Après nous avoir ouvert la porte, j'observe rapidement la pièce. Plusieurs portes, menants d'après leur écriteau à des salles de tatouages, sont quasiment toute fermée. Le peu de lumière de la pièce ne nous éclaire pas vraiment et c'est bien pour ça que je ne serais pas étonnée d'entendre Tess se plaindre d'avoir marché dans quelques choses de bizarre. Nous nous dirigeons dans la direction que Monsieur-je-sais-tout nous a indiqué et alors que Tess hésite entre deux portes, je pousse instinctivement celle de droite et m'y engouffre. Un homme grand, brun et avec des tatouages un peu partout nous tourne le dos, rangeant quelques plaques en verre où sont dessinées les modèles dont l'homme de l'accueil nous avait parlé.
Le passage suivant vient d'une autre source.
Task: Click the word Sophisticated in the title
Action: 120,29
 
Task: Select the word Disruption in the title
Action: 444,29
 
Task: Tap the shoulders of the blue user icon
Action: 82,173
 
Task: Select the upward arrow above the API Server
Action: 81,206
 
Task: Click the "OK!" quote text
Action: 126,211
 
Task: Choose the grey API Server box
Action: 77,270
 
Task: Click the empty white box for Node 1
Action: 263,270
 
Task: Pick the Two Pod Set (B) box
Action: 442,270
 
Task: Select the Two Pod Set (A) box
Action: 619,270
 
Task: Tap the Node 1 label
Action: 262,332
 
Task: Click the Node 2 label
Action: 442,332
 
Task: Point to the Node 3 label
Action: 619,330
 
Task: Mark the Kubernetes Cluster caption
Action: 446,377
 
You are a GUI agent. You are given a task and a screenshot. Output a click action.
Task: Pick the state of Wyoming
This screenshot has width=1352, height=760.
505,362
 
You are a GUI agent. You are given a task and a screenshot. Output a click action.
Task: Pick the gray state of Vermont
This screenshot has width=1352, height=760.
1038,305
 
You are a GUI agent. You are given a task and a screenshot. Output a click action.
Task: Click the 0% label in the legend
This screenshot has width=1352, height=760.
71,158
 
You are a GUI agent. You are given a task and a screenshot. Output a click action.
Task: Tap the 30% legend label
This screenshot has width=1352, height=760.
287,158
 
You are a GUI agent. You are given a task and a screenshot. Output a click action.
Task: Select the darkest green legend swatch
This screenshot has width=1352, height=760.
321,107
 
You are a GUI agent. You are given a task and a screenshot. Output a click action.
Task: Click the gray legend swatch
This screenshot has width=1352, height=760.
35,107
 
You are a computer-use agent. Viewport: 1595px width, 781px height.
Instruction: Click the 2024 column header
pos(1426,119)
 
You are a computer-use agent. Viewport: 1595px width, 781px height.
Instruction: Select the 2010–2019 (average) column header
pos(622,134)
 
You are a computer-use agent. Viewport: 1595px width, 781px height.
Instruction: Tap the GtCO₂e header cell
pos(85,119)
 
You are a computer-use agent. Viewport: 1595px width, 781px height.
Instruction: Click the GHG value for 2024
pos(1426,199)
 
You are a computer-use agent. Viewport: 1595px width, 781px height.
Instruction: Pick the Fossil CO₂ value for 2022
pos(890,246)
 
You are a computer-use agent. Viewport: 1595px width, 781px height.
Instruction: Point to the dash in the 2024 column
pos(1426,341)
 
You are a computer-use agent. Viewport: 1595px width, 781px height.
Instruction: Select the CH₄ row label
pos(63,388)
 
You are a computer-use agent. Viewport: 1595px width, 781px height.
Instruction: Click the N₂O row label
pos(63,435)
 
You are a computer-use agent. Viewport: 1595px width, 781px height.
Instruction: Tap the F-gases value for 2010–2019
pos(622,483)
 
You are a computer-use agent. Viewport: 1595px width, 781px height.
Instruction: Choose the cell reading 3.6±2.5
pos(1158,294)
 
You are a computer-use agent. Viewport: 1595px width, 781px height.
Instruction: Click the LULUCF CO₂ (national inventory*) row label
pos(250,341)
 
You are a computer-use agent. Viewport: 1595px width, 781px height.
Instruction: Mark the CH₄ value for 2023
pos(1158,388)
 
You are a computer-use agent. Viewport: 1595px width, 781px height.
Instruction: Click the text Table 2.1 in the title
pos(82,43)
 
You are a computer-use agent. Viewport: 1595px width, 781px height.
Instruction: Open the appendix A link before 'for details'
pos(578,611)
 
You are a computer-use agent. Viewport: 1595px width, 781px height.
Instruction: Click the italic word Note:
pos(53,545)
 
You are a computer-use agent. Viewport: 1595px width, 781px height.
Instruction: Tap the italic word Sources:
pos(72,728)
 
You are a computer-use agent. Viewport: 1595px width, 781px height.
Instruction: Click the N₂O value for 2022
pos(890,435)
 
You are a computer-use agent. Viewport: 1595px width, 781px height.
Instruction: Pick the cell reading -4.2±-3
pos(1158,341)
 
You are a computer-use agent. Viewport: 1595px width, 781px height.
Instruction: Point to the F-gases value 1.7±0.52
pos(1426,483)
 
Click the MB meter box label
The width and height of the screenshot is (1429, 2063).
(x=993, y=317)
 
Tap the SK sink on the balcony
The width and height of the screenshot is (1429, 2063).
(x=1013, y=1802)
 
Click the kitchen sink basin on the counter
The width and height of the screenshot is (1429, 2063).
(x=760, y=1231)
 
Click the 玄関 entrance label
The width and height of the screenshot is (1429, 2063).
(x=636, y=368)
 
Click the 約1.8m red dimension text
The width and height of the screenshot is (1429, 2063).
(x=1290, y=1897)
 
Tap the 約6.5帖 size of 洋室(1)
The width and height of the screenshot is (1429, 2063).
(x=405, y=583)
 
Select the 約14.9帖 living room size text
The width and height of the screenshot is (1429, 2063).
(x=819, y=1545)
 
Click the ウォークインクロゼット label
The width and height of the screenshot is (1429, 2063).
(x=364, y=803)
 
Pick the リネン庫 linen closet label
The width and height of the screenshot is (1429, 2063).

Entendant du bruit, il se retourne vers nous et me regarde étonné.

"Maya Bright ! s'exclame-t-il avant de regarder Tess. Quelle surprise ! Si on m'avait dit que j'accueillerais Madame Bright, la femme qui est soi-disant la personne la plus riche du comté, je ne l'aurais pas cru ! Qu'est-ce que je peux faire pour vous ?
- On aurait aimé savoir quel lien est-ce que vous aviez avec le trafic d'œuvre d'art !" lance-je.

Après avoir vérifié rapidement si la porte était correctement fermée, il nous fait signe d'approcher.

"Pas si fort ! nous chuchote-t-il presque paniqué. Certaines oreilles traînent un peu trop dans ce genre d'endroit alors ne faites pas trop de bruit ! Personne n'est au courant que j'ai un lien avec le trafic et je ne veux pas qu'on l'apprenne.
- Nous ne dirons rien ! Lui assure Tess.
- Très bien. Comment êtes-vous au courant que j'ai un lien avec tout ça ?
- Nous ne l'étions pas, déclare-je simplement.
- Quoi ?!
- Peu importe, réplique-je en sortant la photo de ma poche. Vous connaissez cet homme ?
- Alphonse ?! Ouais, bien sûr ! Il vient au salon presque tous les mois pour avoir un nouveau tatouage.
- Alphonse ? L'interroge Tess. Alphonse Rodriguez ?
- Ouais, vous le connaissez ?
- C'est le moins que l'on puisse dire ! On était marié, il n'y a pas si longtemps que ça !
- Ton deuxième mari, c'était lui ?! m'exclame-je. Mais je croyais que c'était l'héritier d'une grosse entreprise de construction ?!
- C'est le cas ! Enfin, c'était le cas ... Montre la photo un moment ! (Après avoir observé la photo une court instant) Il n'avait pas de tatouage avant, c'est pour ça que je ne l'ai pas reconnu plus tôt mais c'est bien lui !
- Alors c'est vous la Tess avec qui il s'est marié l'année dernière ?! S'exclame Ivan.
- Et avec qui il a divorcé la même année ! Effectivement.
- Waouh ! Alors là, je suis chanceux ! La femme la plus riche de la ville et celle qui a battu le record de mari à dix-neuf ans dans mon salon ! Si ça ce n'est pas de la chance !
- Oui, enfin bref. Quel lien avait-il avec le trafic ? Demande-je à Ivan.
- C'est le superviseur des transports. Certaines rumeurs disant qu'il a reprit la direction du trafic depuis la mort de Monsieur Bright ... nous explique-t-il.
- Et vous savez où nous pouvons le trouver ?
- À Brighton Valley, bien sûr ! S'exclame Tess.
- Non plus maintenant, déclare presque solennellement Ivan. Il a abandonné sa maison après son divorce parce qu'il ne pouvait plus payer les traites.
- Oups ... murmure Tess.
- Depuis il loge dans les Cabanons du Sud, reprend Ivan.
- Les Cabanons du Sud ?! s'écrie Tess avant de baisser d'un ton. Mais il n'y a que des racailles là-bas ! Sans vouloir vous offenser, bien sûr.
- Je ne vis pas là-bas donc vous ne m'offensez pas et oui, c'est ça. Alphonse n'est plus celui que vous avez épousé. Il est devenu plus ... rebelle, sombre et peut-être aussi un peu torturé sur les bords. D'après ce qu'on dit, il n'a jamais oublié son ex !
- On n'a plus qu'à aller vérifier ça !" Réplique Tess.